@Jay , hey I am also not setup for a unity-3D env run. However, I took your code and modified it to accept a custom fake env that has your defined spaces, and it runs fine. No complaining about the spaces or anything. I hope it helps.
"""
Example of running an RLlib Trainer against a locally running Unity3D editor
instance (available as Unity3DEnv inside RLlib).
For a distributed cloud setup example with Unity,
see `examples/serving/unity3d_[server|client].py`
To run this script against a local Unity3D engine:
1) Install Unity3D and `pip install mlagents`.
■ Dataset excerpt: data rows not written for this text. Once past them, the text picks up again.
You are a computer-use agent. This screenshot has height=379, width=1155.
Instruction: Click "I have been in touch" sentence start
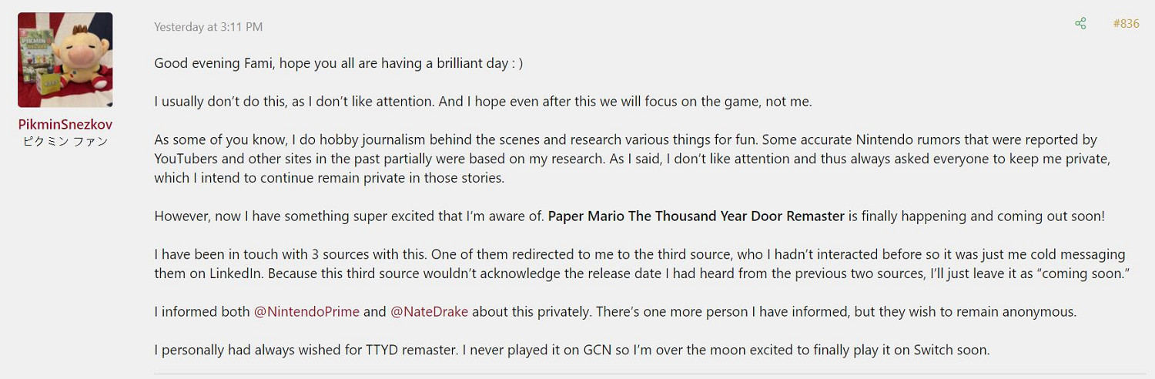pos(216,254)
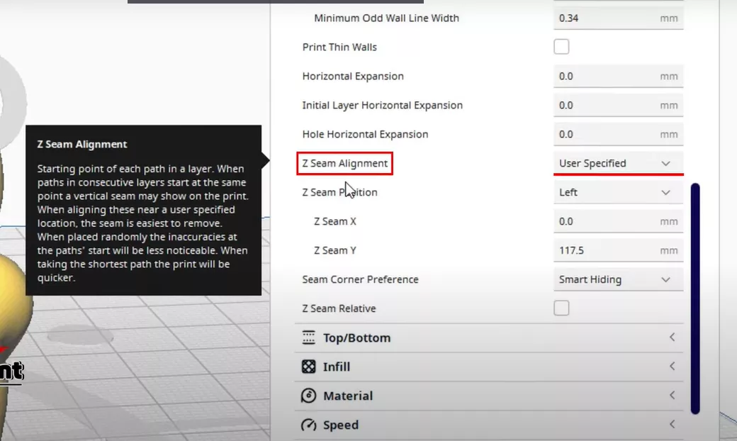Open the Seam Corner Preference dropdown
The image size is (737, 441).
pos(618,279)
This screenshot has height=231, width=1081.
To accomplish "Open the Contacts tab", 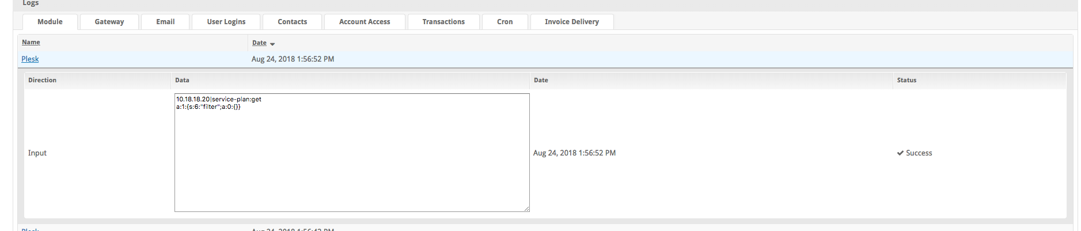I will click(x=292, y=22).
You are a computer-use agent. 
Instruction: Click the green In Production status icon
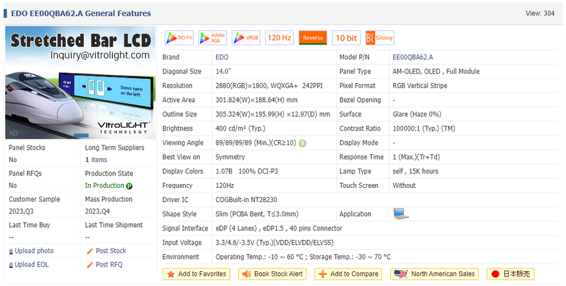pyautogui.click(x=129, y=186)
2) Open the Unity3D Editor and load an example scene from the following
ml-agents pip package location:
`.../ml-agents/Project/Assets/ML-Agents/Examples/`
This script supports the `3DBall`, `3DBallHard`, `SoccerStrikersVsGoalie`,
`Tennis`, and `Walker` examples.
Specify the game you chose on your command line via e.g. `--env 3DBall`.
Feel free to add more supported examples here.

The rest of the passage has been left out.